§ Document extract

○ ○ ○ ○ ○ ○ ○

I strongly differ.  I was told by Brian McBride, in various messages to me
also sent to www-rdf-comments@w3.org, that 
http://www.w3.org/2001/sw/RDFCore/TR/WD-rdf-mt-20030117/
is suitable for review, so I did review it.  This document includes a
section headed ``Change List since Last Call''.  How can this prominent
section not be part of the document?

> >says that XML literals ``are now required to be in canonical form
> >and therefore to denote their own literal string.''  This appears to mean
> >that XML literals are just a subset of character strings.  This is
> >completely counter to what is said in RDF Concepts.  Section 3 of RDF
> >Semantics has no mention of the fact that XML literals denote themselves.
> >It also says that is ``is deliberately agnostic as to whether or not XML
> >data is considered to be identical to a character string'', which is in
> >direct contradiction to the wording in the change list.
> >
> >XML Literals have been a source of very many problems.  As they are still
> >not correct, it would be much better to just dump them entirely.
> 
> That is not an option, so I will ignore this as a comment about the 
> document. XML literals are fully defined in the document.

○ ○ ○ ○ ○ ○ ○

§ Provided material
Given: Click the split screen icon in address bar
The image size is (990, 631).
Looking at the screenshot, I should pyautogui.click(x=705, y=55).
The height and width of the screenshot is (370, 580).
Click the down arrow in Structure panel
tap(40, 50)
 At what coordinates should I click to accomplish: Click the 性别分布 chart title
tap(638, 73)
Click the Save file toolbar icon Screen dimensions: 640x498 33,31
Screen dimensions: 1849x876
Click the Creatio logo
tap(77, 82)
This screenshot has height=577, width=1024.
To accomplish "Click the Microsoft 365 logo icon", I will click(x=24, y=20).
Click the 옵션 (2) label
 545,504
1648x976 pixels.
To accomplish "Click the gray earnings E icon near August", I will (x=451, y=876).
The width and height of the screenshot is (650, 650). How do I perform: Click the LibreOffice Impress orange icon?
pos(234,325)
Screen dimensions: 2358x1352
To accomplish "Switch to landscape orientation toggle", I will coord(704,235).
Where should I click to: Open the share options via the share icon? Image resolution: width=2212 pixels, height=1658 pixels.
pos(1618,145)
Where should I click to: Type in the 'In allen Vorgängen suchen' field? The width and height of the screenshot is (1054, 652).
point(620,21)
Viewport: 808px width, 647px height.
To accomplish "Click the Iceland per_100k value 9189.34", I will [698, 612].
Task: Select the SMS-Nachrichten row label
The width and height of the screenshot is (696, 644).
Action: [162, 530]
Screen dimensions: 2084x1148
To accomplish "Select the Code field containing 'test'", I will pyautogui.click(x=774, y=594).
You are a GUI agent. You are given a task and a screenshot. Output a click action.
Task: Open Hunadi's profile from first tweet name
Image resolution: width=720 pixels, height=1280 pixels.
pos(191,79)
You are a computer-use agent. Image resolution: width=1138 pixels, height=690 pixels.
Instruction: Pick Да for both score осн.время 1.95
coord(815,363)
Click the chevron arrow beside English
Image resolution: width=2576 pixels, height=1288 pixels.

○ ○ ○ ○ ○ ○ ○

§ Set tasks
a: Sum up the RDF review message in two sentences.
b: Echo the rows word for word, starting from the first row and going up to and including the line that contains "I will coord(704,235).".

§ Worked solutions
a: The writer strongly differs, saying Brian McBride had said the linked RDF Semantics draft was suitable for review, so its prominent "Change List since Last Call" section must be part of the document. The quoted comment argues that the change list's claim that XML literals denote their own literal string contradicts RDF Concepts and Section 3 of RDF Semantics and urges dropping XML literals, while the reply calls that not an option and says XML literals are fully defined in the document.

b:
Given: Click the split screen icon in address bar
The image size is (990, 631).
Looking at the screenshot, I should pyautogui.click(x=705, y=55).
The height and width of the screenshot is (370, 580).
Click the down arrow in Structure panel
tap(40, 50)
 At what coordinates should I click to accomplish: Click the 性别分布 chart title
tap(638, 73)
Click the Save file toolbar icon Screen dimensions: 640x498 33,31
Screen dimensions: 1849x876
Click the Creatio logo
tap(77, 82)
This screenshot has height=577, width=1024.
To accomplish "Click the Microsoft 365 logo icon", I will click(x=24, y=20).
Click the 옵션 (2) label
 545,504
1648x976 pixels.
To accomplish "Click the gray earnings E icon near August", I will (x=451, y=876).
The width and height of the screenshot is (650, 650). How do I perform: Click the LibreOffice Impress orange icon?
pos(234,325)
Screen dimensions: 2358x1352
To accomplish "Switch to landscape orientation toggle", I will coord(704,235).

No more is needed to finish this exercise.